4.      As disposições do Estatuto, que têm por única finalidade regulamentar as relações jurídicas entre as instituições e os funcionários, instituindo direitos e obrigações recíprocas, contêm uma terminologia precisa cuja extensão por analogia a casos não visados de forma explícita está excluída.

(cf. n.° 30)

5.      A excepção constante do artigo 4.°, n.° 1, alínea a), segundo travessão, do anexo VII do Estatuto não pode ser limitada apenas às pessoas que tenham feito parte do pessoal de um outro Estado ou de uma organização internacional, uma vez que visa todas «as situações resultantes de serviços prestados a um outro Estado ou a uma organização internacional». O benefício da excepção previsto no referido artigo 4.° exige, contudo, que o interessado tenha tido vínculos jurídicos directos com o Estado ou a organização internacional em causa, exigência que está em conformidade com a autonomia de que gozam os Estados‑Membros e as instituições na organização interna dos seus serviços, que os habilita a convidar terceiros que não pertençam às suas estruturas hierárquicas a propor‑lhes os seus serviços a fim de assegurar a execução de trabalhos bem determinados.

(cf. n.° 41)

6.      O artigo 4.° do anexo VII do Estatuto deve ser interpretado no sentido de que toma por critério primordial, relativamente à atribuição do subsídio de expatriação, a residência habitual do funcionário anteriormente à sua entrada em funções. Além disso, a noção de expatriação depende da situação subjectiva do funcionário, ou seja, do seu grau de integração no novo meio, que pode ser determinado, por exemplo, pela sua residência habitual ou pelo anterior exercício de uma actividade profissional principal.

A residência habitual é o local onde o interessado fixou, com a vontade de lhe conferir um carácter estável, o centro permanente ou habitual dos seus interesses.
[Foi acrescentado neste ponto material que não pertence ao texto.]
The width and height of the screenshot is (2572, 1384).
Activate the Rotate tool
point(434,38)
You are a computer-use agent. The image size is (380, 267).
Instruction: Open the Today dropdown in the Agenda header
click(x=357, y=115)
Para efeitos de determinação da residência habitual, é importante tomar em consideração todos os elementos de facto constitutivos desta última, designadamente, a residência efectiva do interessado.

(cf. n.os 50, 51)

7.      O dever de fundamentação, que resulta dos artigos 25.°, segundo parágrafo, e 90.°, n.° 2, do Estatuto, tem por objectivo, por um lado, permitir fornecer ao interessado indicações suficientes para apreciar o fundado da decisão da Administração e a oportunidade de interpor recurso no Tribunal de Primeira Instância e, por outro, permitir a este último exercer a sua fiscalização. O seu alcance deve ser apreciado em função das circunstâncias concretas, nomeadamente, do conteúdo do acto, da natureza dos fundamentos invocados e do interesse que o destinatário pode ter em receber explicações.

(cf. n.° 67)

8.      O princípio da igualdade de tratamento, que exige que as situações comparáveis não sejam tratadas de forma diferente, só pode ser invocado no âmbito do respeito da legalidade e ninguém pode invocar em seu proveito uma ilegalidade cometida a favor de outrem.